I am using the following piece of code to extract a date from a string:
try:
my_date = datetime.strptime(input_date, "%Y-%m-%d").date()
except ValueError:
my_date = None
If I run this 750,000 times, it takes 19.144 seconds (determined with cProfile). Now I replace this with the following (ugly) code:
a= 1000 * int(input_date[0])
b= 100 * int(input_date[1])
c= 10 * int(input_date[2])
d= 1 * int(input_date[3])
year = a+b+c+d
c= 10 * int(input_date[5])
d= 1 * int(input_date[6])
month = c+d
c= 10 * int(input_date[8])
d= 1 * int(input_date[9])
day = c+d
try:
my_date = date(year, month, day)
except ValueError:
my_date = None
If I run this 750,000 times, it only takes 5.946 seconds. However, I find the code really ugly. Is there another fast way to extract a date from a string, without using strptime?

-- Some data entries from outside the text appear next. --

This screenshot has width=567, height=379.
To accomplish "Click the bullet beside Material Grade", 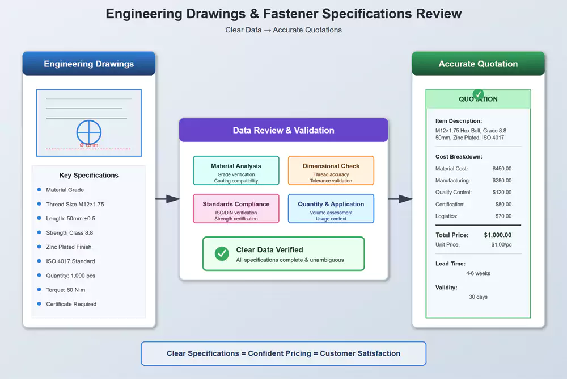I will [x=38, y=190].
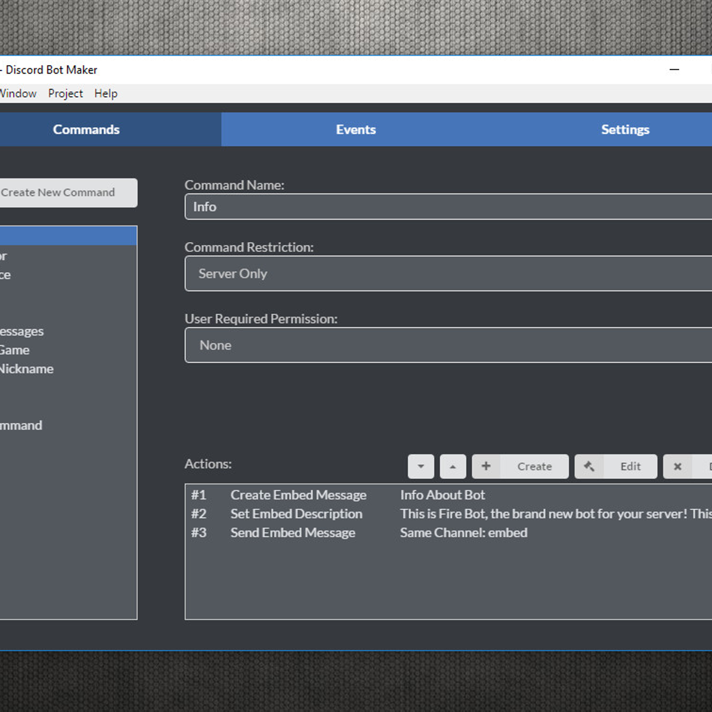Screen dimensions: 712x712
Task: Click the move action up arrow
Action: tap(453, 466)
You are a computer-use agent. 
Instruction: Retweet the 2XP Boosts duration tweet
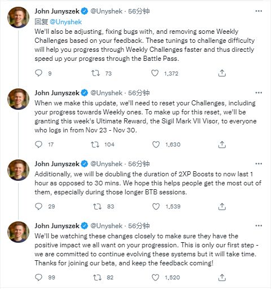98,206
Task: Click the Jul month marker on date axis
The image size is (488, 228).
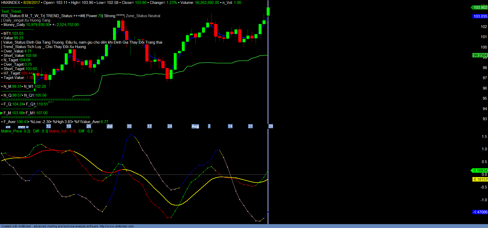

Yes, there are faster methods to parse a date than datetime.strptime()
, if you forgo a lot of flexibility and validation. strptime()
allows both numbers with and without zero-padding, and it only matches strings that use the right separators, whilst your 'ugly' version doesn't.
You should always use the timeit
module for time trials, it is far more accurate than cProfile
here.
Indeed, your 'ugly' approach is twice as fast as strptime()
:
>>> from datetime import date, datetime
>>> import timeit
>>> def ugly(input_date):
... a= 1000 * int(input_date[0])
... b= 100 * int(input_date[1])
... c= 10 * int(input_date[2])
... d= 1 * int(input_date[3])
... year = a+b+c+d
... c= 10 * int(input_date[5])
... d= 1 * int(input_date[6])
... month = c+d
... c= 10 * int(input_date[8])
... d= 1 * int(input_date[9])
... day = c+d
... try:
... my_date = date(year, month, day)
... except ValueError:
... my_date = None
...
>>> def strptime(input_date):
... try:
... my_date = datetime.strptime(input_date, "%Y-%m-%d").date()
... except ValueError:
... my_date = None
...
>>> timeit.timeit('f("2014-07-08")', 'from __main__ import ugly as f')
4.21576189994812
>>> timeit.timeit('f("2014-07-08")', 'from __main__ import strptime as f')
9.873773097991943
Your approach can be improved upon though; you could use slicing:
>>> def slicing(input_date):
... try:
... year = int(input_date[:4])
... month = int(input_date[5:7])
... day = int(input_date[8:])
... my_date = date(year, month, day)
... except ValueError:
... my_date = None
...
>>> timeit.timeit('f("2014-07-08")', 'from __main__ import slicing as f')
1.7224829196929932
Now it is almost 6 times faster. I also moved the int()
calls into the try
- except
to handle invalid input when converting strings to integers.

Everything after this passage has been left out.